##### Records provided

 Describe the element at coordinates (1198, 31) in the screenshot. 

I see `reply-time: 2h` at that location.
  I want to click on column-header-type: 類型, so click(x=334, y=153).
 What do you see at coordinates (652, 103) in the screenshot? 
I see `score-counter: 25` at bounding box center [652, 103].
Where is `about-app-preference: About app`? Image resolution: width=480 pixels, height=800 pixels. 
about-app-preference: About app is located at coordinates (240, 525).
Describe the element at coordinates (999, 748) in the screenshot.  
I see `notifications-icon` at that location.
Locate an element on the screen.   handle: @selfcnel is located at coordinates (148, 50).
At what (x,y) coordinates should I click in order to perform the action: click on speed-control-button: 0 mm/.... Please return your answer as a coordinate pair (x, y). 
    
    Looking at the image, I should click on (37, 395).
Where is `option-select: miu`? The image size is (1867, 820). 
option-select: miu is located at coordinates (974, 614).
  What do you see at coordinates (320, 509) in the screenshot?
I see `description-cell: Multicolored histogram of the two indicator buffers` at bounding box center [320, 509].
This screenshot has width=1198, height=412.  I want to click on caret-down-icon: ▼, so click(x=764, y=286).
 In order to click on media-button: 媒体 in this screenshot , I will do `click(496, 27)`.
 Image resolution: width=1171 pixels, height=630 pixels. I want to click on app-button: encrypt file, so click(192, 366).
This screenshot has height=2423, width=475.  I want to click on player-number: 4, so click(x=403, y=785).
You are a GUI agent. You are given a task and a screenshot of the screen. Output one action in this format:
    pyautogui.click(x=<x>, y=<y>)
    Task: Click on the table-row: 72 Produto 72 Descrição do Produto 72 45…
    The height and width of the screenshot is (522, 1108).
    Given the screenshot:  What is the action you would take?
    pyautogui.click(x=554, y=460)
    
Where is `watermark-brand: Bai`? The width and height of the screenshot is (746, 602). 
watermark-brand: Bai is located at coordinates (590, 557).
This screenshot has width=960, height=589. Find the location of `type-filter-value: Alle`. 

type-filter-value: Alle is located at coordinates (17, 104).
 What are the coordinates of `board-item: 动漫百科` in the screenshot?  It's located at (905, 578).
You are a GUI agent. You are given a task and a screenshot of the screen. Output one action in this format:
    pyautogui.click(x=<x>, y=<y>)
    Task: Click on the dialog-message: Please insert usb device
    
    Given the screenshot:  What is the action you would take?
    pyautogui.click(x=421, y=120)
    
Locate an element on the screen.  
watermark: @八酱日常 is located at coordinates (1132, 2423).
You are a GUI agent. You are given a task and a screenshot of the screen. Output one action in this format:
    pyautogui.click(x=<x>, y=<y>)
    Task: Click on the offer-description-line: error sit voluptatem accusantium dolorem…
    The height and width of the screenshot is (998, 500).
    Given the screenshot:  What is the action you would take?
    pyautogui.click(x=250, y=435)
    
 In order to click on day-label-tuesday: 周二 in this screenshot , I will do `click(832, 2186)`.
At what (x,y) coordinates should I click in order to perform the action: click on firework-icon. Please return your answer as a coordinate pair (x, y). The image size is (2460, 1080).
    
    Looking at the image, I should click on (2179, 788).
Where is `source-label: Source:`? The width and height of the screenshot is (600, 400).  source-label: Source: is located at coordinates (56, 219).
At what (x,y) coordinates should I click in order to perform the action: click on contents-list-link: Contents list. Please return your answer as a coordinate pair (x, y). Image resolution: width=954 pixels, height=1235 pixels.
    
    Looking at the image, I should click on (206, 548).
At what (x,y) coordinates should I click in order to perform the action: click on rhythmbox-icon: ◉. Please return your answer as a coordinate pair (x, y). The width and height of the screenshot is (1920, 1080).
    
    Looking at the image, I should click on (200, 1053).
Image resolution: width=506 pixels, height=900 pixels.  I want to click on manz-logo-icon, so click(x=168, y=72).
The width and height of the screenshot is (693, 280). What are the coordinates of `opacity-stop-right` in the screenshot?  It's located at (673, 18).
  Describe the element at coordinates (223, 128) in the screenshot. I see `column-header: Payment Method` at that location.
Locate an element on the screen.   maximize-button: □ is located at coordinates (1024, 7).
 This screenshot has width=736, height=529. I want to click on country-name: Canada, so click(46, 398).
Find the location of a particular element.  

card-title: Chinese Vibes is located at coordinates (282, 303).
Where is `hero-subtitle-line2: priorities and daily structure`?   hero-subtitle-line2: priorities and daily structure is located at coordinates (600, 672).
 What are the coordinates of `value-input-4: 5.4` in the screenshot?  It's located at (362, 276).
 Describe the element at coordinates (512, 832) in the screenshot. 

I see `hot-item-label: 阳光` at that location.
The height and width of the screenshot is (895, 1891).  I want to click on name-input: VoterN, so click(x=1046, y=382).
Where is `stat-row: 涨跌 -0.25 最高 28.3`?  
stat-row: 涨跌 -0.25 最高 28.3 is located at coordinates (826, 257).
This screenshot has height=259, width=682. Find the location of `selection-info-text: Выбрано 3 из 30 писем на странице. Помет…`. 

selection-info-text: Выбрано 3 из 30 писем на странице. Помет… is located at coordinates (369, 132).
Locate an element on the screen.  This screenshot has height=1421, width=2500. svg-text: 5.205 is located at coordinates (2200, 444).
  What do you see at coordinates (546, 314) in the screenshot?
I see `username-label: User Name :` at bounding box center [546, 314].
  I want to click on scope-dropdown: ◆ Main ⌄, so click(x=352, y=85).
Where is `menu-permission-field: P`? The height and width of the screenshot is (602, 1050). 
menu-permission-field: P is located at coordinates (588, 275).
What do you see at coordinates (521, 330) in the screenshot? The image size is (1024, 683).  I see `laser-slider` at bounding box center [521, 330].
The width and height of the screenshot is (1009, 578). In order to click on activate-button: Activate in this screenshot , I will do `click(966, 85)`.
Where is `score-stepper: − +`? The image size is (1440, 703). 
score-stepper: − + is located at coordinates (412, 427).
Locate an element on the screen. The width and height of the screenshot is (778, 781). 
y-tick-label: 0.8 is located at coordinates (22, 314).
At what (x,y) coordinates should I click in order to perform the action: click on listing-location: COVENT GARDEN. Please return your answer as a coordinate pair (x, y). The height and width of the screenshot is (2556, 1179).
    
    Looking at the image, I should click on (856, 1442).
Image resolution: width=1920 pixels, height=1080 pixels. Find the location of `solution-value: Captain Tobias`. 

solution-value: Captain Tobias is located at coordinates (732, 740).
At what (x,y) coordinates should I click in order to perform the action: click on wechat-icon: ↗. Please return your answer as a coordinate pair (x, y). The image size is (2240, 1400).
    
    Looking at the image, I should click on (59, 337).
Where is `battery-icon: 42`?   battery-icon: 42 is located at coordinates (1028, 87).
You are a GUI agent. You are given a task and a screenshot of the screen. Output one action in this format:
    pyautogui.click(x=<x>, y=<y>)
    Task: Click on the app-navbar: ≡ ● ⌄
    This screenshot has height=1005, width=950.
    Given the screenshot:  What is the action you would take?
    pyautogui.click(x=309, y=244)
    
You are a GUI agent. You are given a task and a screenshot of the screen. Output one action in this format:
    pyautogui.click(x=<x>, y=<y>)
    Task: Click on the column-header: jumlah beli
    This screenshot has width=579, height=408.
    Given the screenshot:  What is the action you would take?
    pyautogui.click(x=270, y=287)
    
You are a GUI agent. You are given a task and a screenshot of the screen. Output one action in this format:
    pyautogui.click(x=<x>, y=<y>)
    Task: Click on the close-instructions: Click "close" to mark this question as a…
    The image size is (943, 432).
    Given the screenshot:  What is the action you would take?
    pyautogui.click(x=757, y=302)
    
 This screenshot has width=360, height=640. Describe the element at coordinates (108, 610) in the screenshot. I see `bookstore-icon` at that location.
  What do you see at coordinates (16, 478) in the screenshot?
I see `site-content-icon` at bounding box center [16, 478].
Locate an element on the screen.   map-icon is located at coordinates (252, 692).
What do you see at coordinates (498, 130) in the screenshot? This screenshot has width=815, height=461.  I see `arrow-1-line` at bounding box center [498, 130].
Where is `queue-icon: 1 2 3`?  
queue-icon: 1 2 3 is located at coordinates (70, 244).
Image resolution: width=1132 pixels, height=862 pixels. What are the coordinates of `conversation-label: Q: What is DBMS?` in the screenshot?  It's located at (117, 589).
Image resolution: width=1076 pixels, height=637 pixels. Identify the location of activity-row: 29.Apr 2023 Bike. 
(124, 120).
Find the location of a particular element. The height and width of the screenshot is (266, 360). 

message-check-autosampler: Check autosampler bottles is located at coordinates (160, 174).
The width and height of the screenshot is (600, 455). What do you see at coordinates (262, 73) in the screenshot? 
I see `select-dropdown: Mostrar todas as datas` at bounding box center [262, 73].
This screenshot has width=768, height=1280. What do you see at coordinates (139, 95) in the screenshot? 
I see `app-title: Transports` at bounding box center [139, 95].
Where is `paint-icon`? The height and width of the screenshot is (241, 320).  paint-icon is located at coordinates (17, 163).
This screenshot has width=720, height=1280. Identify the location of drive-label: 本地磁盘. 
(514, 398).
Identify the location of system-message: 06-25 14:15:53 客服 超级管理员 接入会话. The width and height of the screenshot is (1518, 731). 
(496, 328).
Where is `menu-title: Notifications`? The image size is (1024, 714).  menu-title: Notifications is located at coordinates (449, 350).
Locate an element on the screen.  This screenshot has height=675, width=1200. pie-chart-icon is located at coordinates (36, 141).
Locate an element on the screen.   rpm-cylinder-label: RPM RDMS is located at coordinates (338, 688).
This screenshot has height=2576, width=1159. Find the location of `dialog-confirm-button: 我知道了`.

##########

> **Exercise details**: Rewrite the entries beginning at the line that has "Describe the element at coordinates (512, 832)" and stopping after the line that has "solution-value: Captain Tobias is", with "Image resolution" replaced by "Screen resolution". Leave everything else unchanged, and give back only those lines.

> **Task solution**:
 Describe the element at coordinates (512, 832) in the screenshot. 

I see `hot-item-label: 阳光` at that location.
The height and width of the screenshot is (895, 1891).  I want to click on name-input: VoterN, so click(x=1046, y=382).
Where is `stat-row: 涨跌 -0.25 最高 28.3`?  
stat-row: 涨跌 -0.25 最高 28.3 is located at coordinates (826, 257).
This screenshot has height=259, width=682. Find the location of `selection-info-text: Выбрано 3 из 30 писем на странице. Помет…`. 

selection-info-text: Выбрано 3 из 30 писем на странице. Помет… is located at coordinates (369, 132).
Locate an element on the screen.  This screenshot has height=1421, width=2500. svg-text: 5.205 is located at coordinates (2200, 444).
  What do you see at coordinates (546, 314) in the screenshot?
I see `username-label: User Name :` at bounding box center [546, 314].
  I want to click on scope-dropdown: ◆ Main ⌄, so click(x=352, y=85).
Where is `menu-permission-field: P`? The height and width of the screenshot is (602, 1050). 
menu-permission-field: P is located at coordinates (588, 275).
What do you see at coordinates (521, 330) in the screenshot? The image size is (1024, 683).  I see `laser-slider` at bounding box center [521, 330].
The width and height of the screenshot is (1009, 578). In order to click on activate-button: Activate in this screenshot , I will do `click(966, 85)`.
Where is `score-stepper: − +`? The image size is (1440, 703). 
score-stepper: − + is located at coordinates (412, 427).
Locate an element on the screen. The width and height of the screenshot is (778, 781). 
y-tick-label: 0.8 is located at coordinates (22, 314).
At what (x,y) coordinates should I click in order to perform the action: click on listing-location: COVENT GARDEN. Please return your answer as a coordinate pair (x, y). The height and width of the screenshot is (2556, 1179).
    
    Looking at the image, I should click on (856, 1442).
Screen resolution: width=1920 pixels, height=1080 pixels. Find the location of `solution-value: Captain Tobias`. 

solution-value: Captain Tobias is located at coordinates (732, 740).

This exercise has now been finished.